Hill Commissary offers bagger positions

  • Published
  • By Donovan Potter, 75th Air Base Wing Public Affairs

HILL AIR FORCE BASE, Utah — Being a bagger at the Hill Commissary offers much more than a place where military ID card holders can go to earn a few dollars.

The commissary is a place where teens learn valuable work skills and life lessons, military members and dependents stay connected and retirees meet friends and remember the good old days.

Above all, commissary baggers provide a valuable service to shoppers, and the Hill Commissary currently has openings.

“This is your opportunity to give back to the community and also to receive from them, too,” said Scott Conrey, Hill Commissary store director. “It doesn’t matter if you’re retired, a youngster or somewhere in between, you’re still taking care of the greatest customers in the world and they take care of you.”
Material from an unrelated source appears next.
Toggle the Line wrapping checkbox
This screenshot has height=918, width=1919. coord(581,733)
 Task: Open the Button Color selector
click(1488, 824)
Customers take care of the baggers, who are actually independent contractors, by offering monetary tips for bagging, wheeling and loading their groceries into their vehicle.

Hill baggers say they usually receive $10 to $20 per hour in tips.

John Ingram, Hill Commissary head bagger, said financially there are good and bad days, but he tells those who work with him to gage the entire workweek.

“Don’t worry about how much you make in a day,” he said. Take it as the total of a week. In the end, it will all even out.”

Air Force retiree and current commissary bagger, Curt Singleton, bagged at Randolph AFB, Texas, when he was a teen.

Singleton said, “It’s a blast here. It’s a fun environment. Come and be part of a team. Enrich your life through relationships and enrich your pocketbook at the same time.”

Singleton said the most important part of the job for him is the relationship he builds with customers.

“We’ve had two customers who were veterans of WWII, Koerea and Vietnam,” he said. “We have people who come in for social interaction along with getting groceries. I make a point to talk with people. It’s about enriching our lives and theirs.

Ingram said baggers provide a personal touch to shopping because customers want to be recognized.

“They walk in and when we know their name, it makes a difference,” he said. “We try to make it a pleasant experience for everybody.”

Ingram began providing that pleasant shopping experience at the Hill Commissary when he was an active-duty Airman and has continued for 36 years.

“By the time I got ready to retire, my maintenance officer joked that the Air Force became my part-time job and the commissary was my fulltime job,” he said.

Ingram invites anyone who has commissary privileges to see him at register 11 for an application to join the group, join the fun and make a few dollars as a member of the commissary bagger family.